Metabolomic and transcriptomic response to imatinib treatment of gastrointestinal stromal tumour in xenograft-bearing mice

Szymon Macioszek; Danuta Dudzik; Rafał Bartoszewski; Tomasz Stokowy; Diether Lambrechts; Bram Boeckx; Agnieszka Wozniak; Patrick Schöffski; Michał J Markuszewski

doi:10.1016/j.tranon.2023.101632

Metabolomic and transcriptomic response to imatinib treatment of gastrointestinal stromal tumour in xenograft-bearing mice

Transl Oncol. 2023 Apr:30:101632. doi: 10.1016/j.tranon.2023.101632. Epub 2023 Feb 10.

Authors

Szymon Macioszek¹, Danuta Dudzik¹, Rafał Bartoszewski², Tomasz Stokowy³, Diether Lambrechts⁴, Bram Boeckx⁴, Agnieszka Wozniak⁵, Patrick Schöffski⁵, Michał J Markuszewski⁶

Affiliations

¹ Department of Biopharmaceutics and Pharmacodynamics, Medical University of Gdańsk, Hallera 107, 80-416 Gdańsk, Poland.
² Department of Biophysics, Faculty of Biotechnology, University of Wrocław, F. Joliot-Curie 14a Street, 50-383 Wrocław, Poland.
³ IT Division, University of Bergen, 5021, Bergen, Norway.
⁴ Laboratory of Translational Genetics, KU Leuven and VIB Center for Cancer Biology, Leuven, Belgium.
⁵ Laboratory of Experimental Oncology, Department of Oncology, KU Leuven, and Department of General Medical Oncology, University Hospitals Leuven, Leuven Cancer Institute, Leuven, Belgium.
⁶ Department of Biopharmaceutics and Pharmacodynamics, Medical University of Gdańsk, Hallera 107, 80-416 Gdańsk, Poland. Electronic address: michal.markuszewski@gumed.edu.pl.

Abstract

Background: Although imatinib is a well-established first-line drug for treating a vast majority of gastrointestinal stromal tumours (GIST), GISTs acquire secondary resistance during therapy. Multi-omics approaches provide an integrated perspective to empower the development of personalised therapies through a better understanding of functional biology underlying the disease and molecular-driven selection of the best-targeted individualised therapy. In this study, we applied integrative metabolomic and transcriptomic analyses to elucidate tumour biochemical processes affected by imatinib treatment.

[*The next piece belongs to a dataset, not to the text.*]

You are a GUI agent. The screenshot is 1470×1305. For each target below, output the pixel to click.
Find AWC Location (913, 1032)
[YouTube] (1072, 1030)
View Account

Materials and methods: A GIST xenograft mouse model was used in the study, including 10 mice treated with imatinib and 10 non-treated controls. Metabolites in tumour extracts were analysed using gas chromatography coupled with mass spectrometry (GC-MS). RNA sequencing was also performed on the samples subset (n=6).

Results: Metabolomic analysis revealed 21 differentiating metabolites, whereas next-generation RNA sequencing data analysis resulted in 531 differentially expressed genes. Imatinib significantly changed the profile of metabolites associated mainly with purine and pyrimidine metabolism, butanoate metabolism, as well as alanine, aspartate, and glutamate metabolism. The related changes in transcriptomic profiles included genes involved in kinase activity and immune responses, as well as supported its impact on the purine biosynthesis pathway.

Conclusions: Our multi-omics study confirmed previously known pathways involved in imatinib anticancer activity as well as correlated imatinib-relevant downregulation of expression of purine biosynthesis pathway genes with the reduction of respectful metabolites. Furthermore, considering the importance of the purine biosynthesis pathway for cancer proliferation, we identified a potentially novel mechanism for the anti-tumour activity of imatinib. Based on the results, we hypothesise metabolic modulations aiming at the reduction in purine and pyrimidine pool may ensure higher imatinib efficacy or re-sensitise imatinib-resistant tumours.

Keywords: GIST; Imatinib; Metabolomics; Multi-omics; Transcriptomics; purines.